-- START OF TEXT SHOWN --

High-Performance Disk-Aware Vector Search Library

These details have not been verified by PyPI

Project links

Project description

Caliby 🚀

High-Performance Embeddable Vector Database with Document Storage, Hybrid Search, and Filtering

Caliby is a high-performance embeddable vector database that combines document storage, semantic search, full-text search, and metadata filtering in a single library. Built on an innovative buffer pool architecture, Caliby efficiently handles datasets larger than available memory while delivering in-memory speed when data fits in RAM and graceful degradation when it doesn't — no expensive hardware or distributed systems required.

✨ Key Features

📚 Document Storage: Store vectors, text, and metadata with flexible schemas
🔍 Filtered Search: Efficient vector search with metadata filtering
🔗 Hybrid Search: Combine vector similarity and BM25 full-text search
🔥 In-Memory Speed: Matches or exceeds HNSWLib/Faiss/Usearch when data fits in RAM
💾 Larger-Than-Memory: Seamless performance with datasets exceeding available memory
🎯 Multiple Index Types: Inverted Index, B+tree, HNSW, DiskANN, and IVF+PQ algorithms
🔧 Embeddable: Single-process library, no server required

🚀 Quick Start

Prerequisites

Caliby requires the following system dependencies:

C++17 compatible compiler (GCC 9+ or Clang 10+)
CMake 3.15+
OpenMP
Abseil C++ library
Python 3.8+

Ubuntu/Debian:

sudo apt-get update
sudo apt-get install -y build-essential cmake libomp-dev libabsl-dev python3-dev

Fedora/RHEL:

sudo dnf install -y gcc-c++ cmake libomp-devel abseil-cpp-devel python3-devel

Installation

From PyPI (Recommended):

pip install caliby

From Source:

git clone --recursive https://github.com/zxjcarrot/caliby.git
cd caliby
pip install -e .

Note: The --recursive flag is required to initialize the pybind11 submodule. If you already cloned without it, run:

git submodule update --init --recursive

Collection API (Recommended)

The Collection API provides a high-level interface for storing documents with vectors, text, and metadata:

import caliby
import numpy as np

# Initialize and create a collection
caliby.set_buffer_config(size_gb=1.0)
caliby.open('/tmp/my_database')
collection = caliby.create_collection("products")

# Define schema
collection.set_schema({
    "embedding": {"type": "vector", "dim": 128},
    "description": {"type": "text"},
    "category": {"type": "metadata"}
})

# Add documents
collection.add_documents([
    {"id": "1", "embedding": np.random.rand(128).astype('float32'),
     "description": "Wireless headphones", "category": "electronics"},
    {"id": "2", "embedding": np.random.rand(128).astype('float32'),
     "description": "Running shoes", "category": "sports"}
])

# Create indices
collection.create_hnsw_index("embedding", m=16, ef_construction=200)
collection.create_text_index("description")
collection.create_metadata_index("category")

-- END OF TEXT SHOWN --
-- START OF DATASET EXCERPT --

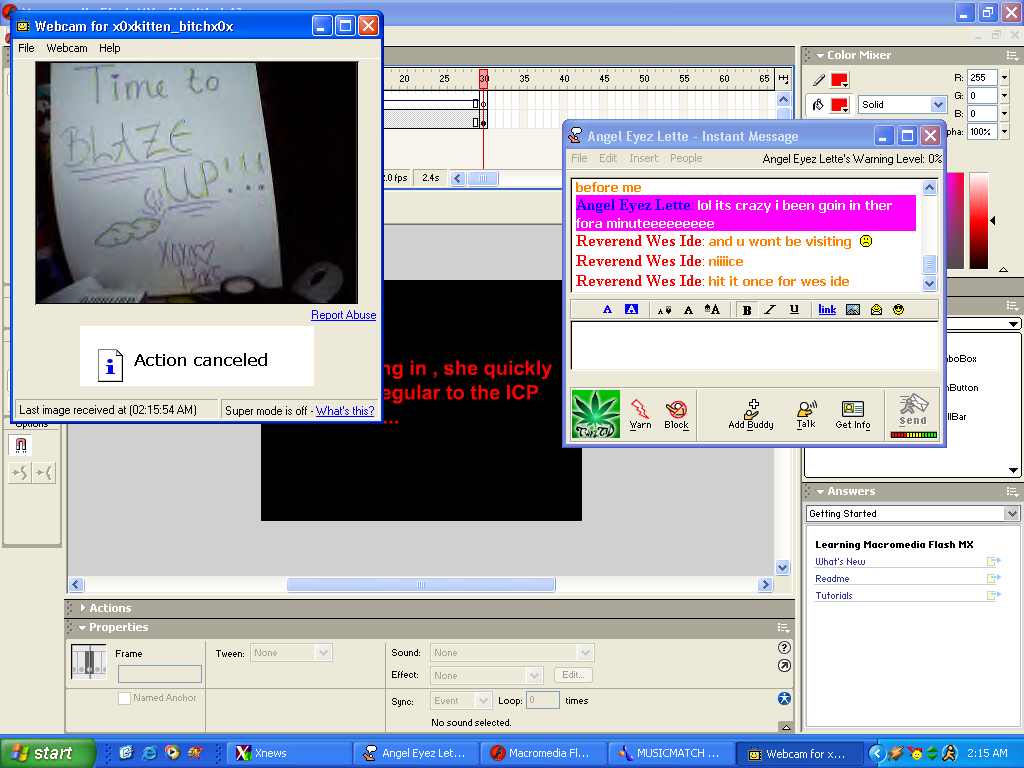Enable the Named Anchor checkbox
The height and width of the screenshot is (768, 1024).
tap(125, 698)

-- END OF DATASET EXCERPT --

__PROBLEMS AND TASKS__:
• 1. List the index types that the Key Features section of the Caliby project page names.
• 2. Reproduce word for word the stretch of the Caliby project page from "These details have" through "distributed systems required.".
• 3. Extend the Caliby project page with the part that would follow its last line.

__EXERCISE ANSWERS__:
• 1. Inverted Index, B+tree, HNSW, DiskANN, IVF+PQ

• 2.
These details have not been verified by PyPI

Project links

Project description

Caliby 🚀

High-Performance Embeddable Vector Database with Document Storage, Hybrid Search, and Filtering

Caliby is a high-performance embeddable vector database that combines document storage, semantic search, full-text search, and metadata filtering in a single library. Built on an innovative buffer pool architecture, Caliby efficiently handles datasets larger than available memory while delivering in-memory speed when data fits in RAM and graceful degradation when it doesn't — no expensive hardware or distributed systems required.

• 3.
# Vector search with filter (99.5% recall)
query = np.random.rand(128).astype('float32')
results = collection.search_vector("embedding", query, k=10, 
                                   filter={"category": "electronics"})

# Hybrid search (vector + text)
results = collection.search_hybrid("embedding", query, 
                                   text_field="description",
                                   text_query="wireless", k=10, alpha=0.5)

caliby.close()

📖 See docs/COLLECTION_API.md for complete documentation including advanced filtering, best practices, and performance tuning.

Low-Level Index API

For direct control over indices:

import caliby
import numpy as np

# Initialize the system and configure buffer pool
caliby.set_buffer_config(size_gb=1.0)  # Set buffer pool size
caliby.open('/tmp/caliby_data')  # Initialize catalog

# Create an HNSW index
index = caliby.HnswIndex(
    max_elements=1_000_000,     # Maximum number of vectors
    dim=128,                    # Vector dimension
    M=16,                       # HNSW parameter (connections per node)
    ef_construction=200,        # Construction-time search depth
    enable_prefetch=True,       # Enable prefetching for performance
    skip_recovery=False,        # Whether to skip recovery from disk
    index_id=0,                 # Unique index identifier for multi-index
    name='user_embeddings',     # Optional human-readable name
)

# Add vectors (batch)
vectors = np.random.rand(10000, 128).astype(np.float32)
index.add_points(vectors, num_threads=4)  # Parallel insertion

# Get index info
print(f"Index name: {index.get_name()}")  # Output: 'user_embeddings'
print(f"Dimension: {index.get_dim()}")

# Search (single query)
query = np.random.rand(128).astype(np.float32)
labels, distances = index.search_knn(query, k=10, ef_search_param=50)

# Batch search (parallel)
queries = np.random.rand(100, 128).astype(np.float32)
results = index.search_knn_parallel(queries, k=10, ef_search_param=50, num_threads=4)

# Close when done
caliby.close()

🏗️ Index Types

HNSW (Hierarchical Navigable Small World)

Best for: High recall requirements, moderate to large dataset sizes

import caliby
import numpy as np

# Initialize system
caliby.set_buffer_config(size_gb=2.0)
caliby.open('/tmp/caliby_data')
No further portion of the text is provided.